* _WHAT TO DO_:
On every line of the listing, check for "computer"; copy the lines that have it.

★ ★ ★ ★ ★

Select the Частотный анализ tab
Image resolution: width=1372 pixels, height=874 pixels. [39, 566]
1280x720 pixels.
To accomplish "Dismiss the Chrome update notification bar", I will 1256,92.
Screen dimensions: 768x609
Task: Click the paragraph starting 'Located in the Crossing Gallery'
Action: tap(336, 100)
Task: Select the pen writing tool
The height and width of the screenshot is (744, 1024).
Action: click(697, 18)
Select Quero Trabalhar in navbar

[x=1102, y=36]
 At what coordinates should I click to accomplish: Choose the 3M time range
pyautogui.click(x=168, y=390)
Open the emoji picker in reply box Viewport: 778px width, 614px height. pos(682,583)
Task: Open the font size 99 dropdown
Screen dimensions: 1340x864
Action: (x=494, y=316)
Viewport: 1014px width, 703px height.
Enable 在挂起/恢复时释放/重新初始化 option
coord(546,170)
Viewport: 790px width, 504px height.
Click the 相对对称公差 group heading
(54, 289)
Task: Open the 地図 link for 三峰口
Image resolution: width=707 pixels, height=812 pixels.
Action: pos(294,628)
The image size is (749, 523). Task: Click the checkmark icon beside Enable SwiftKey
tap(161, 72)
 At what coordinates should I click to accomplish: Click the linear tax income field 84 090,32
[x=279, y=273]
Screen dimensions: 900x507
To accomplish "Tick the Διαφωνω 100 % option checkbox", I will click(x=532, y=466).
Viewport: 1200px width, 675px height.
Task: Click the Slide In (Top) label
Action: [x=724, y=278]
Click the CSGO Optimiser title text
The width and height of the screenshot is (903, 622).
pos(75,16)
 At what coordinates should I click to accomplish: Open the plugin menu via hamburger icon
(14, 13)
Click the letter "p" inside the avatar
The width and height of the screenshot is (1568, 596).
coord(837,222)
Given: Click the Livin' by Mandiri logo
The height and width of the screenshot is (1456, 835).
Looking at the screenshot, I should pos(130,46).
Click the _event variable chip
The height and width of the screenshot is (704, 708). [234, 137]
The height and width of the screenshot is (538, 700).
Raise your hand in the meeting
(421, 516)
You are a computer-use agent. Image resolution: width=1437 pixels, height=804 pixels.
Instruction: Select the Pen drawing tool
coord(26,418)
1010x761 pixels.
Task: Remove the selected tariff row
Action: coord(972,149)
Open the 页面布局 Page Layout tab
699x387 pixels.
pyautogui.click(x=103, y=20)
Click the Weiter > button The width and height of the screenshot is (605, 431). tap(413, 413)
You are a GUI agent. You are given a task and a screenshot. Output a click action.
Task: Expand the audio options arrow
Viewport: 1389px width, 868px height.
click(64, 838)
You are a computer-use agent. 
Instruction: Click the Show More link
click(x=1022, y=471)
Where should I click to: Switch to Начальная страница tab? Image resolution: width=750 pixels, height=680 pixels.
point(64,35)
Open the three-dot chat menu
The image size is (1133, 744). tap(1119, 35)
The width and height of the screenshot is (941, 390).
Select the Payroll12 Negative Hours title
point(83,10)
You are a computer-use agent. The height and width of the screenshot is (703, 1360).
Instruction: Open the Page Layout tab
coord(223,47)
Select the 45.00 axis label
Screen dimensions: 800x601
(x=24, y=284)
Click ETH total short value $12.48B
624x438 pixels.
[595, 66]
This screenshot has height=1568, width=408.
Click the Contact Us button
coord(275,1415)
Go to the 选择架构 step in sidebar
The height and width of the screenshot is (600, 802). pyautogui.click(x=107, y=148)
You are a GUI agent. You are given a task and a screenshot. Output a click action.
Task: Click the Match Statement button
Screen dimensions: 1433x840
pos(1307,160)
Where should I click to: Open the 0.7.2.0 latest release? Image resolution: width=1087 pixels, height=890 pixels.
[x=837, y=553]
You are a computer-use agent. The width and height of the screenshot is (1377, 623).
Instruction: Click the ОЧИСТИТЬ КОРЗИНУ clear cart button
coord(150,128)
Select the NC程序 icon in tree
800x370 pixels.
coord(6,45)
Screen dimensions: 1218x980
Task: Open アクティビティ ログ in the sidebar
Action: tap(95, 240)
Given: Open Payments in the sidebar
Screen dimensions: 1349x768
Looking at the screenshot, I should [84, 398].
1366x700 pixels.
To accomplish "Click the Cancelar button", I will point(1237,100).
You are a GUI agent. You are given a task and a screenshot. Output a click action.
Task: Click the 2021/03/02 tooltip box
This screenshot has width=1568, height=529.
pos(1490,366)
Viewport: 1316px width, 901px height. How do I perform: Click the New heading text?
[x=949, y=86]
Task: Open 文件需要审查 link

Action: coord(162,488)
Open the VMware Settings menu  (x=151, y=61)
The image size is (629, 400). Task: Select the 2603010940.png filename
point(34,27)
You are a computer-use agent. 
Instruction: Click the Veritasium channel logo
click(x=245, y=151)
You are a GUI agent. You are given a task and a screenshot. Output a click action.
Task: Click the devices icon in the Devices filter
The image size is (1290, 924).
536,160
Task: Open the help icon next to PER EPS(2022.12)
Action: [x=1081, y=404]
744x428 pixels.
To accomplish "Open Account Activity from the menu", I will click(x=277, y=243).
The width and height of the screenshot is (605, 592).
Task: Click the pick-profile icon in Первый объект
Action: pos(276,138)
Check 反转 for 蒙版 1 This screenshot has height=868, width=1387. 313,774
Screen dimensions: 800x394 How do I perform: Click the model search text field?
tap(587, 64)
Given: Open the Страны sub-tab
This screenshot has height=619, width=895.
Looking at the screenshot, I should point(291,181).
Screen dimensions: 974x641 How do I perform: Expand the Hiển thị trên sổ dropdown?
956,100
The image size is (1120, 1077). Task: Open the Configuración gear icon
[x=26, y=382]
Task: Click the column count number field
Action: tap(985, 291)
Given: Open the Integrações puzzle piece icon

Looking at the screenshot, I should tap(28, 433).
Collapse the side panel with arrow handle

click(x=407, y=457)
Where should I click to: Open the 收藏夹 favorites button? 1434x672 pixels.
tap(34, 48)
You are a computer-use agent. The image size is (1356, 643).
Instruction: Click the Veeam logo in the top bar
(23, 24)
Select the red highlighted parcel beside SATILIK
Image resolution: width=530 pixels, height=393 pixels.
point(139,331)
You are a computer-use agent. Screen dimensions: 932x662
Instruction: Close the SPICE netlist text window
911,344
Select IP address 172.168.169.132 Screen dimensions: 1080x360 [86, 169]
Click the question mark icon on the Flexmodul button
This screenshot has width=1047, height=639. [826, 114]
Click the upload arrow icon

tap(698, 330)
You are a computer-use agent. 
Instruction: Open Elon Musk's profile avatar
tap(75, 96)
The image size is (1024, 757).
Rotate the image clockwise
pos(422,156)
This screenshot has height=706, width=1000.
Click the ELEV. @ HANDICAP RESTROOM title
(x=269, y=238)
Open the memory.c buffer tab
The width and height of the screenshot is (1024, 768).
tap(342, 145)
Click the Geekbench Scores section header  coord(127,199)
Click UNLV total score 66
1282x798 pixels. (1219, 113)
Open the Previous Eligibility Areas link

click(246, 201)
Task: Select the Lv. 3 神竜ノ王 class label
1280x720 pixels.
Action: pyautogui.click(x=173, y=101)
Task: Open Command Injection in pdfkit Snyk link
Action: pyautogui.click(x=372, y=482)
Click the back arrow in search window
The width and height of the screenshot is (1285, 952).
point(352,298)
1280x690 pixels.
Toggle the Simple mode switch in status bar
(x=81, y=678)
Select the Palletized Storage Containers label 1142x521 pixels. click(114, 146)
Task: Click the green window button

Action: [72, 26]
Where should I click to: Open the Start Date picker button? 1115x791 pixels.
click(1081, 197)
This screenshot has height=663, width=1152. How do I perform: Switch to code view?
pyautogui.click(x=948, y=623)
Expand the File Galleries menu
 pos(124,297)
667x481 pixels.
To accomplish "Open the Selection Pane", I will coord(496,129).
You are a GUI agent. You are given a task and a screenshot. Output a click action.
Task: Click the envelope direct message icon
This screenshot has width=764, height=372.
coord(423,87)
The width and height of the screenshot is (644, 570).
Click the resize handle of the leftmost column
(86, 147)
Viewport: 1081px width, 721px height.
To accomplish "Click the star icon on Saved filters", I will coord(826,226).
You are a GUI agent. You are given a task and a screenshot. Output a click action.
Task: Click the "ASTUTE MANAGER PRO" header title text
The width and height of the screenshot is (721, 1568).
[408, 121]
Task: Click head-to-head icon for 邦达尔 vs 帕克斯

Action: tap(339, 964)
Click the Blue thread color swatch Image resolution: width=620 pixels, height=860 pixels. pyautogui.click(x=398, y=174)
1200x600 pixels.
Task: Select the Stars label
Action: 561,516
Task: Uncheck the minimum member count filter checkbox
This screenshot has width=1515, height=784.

★ ★ ★ ★ ★

* _SOLUTION TO THE EXERCISE_:
You are a computer-use agent. Image resolution: width=1437 pixels, height=804 pixels.
You are a computer-use agent. 
You are a computer-use agent. The height and width of the screenshot is (703, 1360).
You are a computer-use agent. The width and height of the screenshot is (1377, 623).
You are a computer-use agent. 
You are a computer-use agent. The image size is (1356, 643).
You are a computer-use agent. Screen dimensions: 932x662
You are a computer-use agent. 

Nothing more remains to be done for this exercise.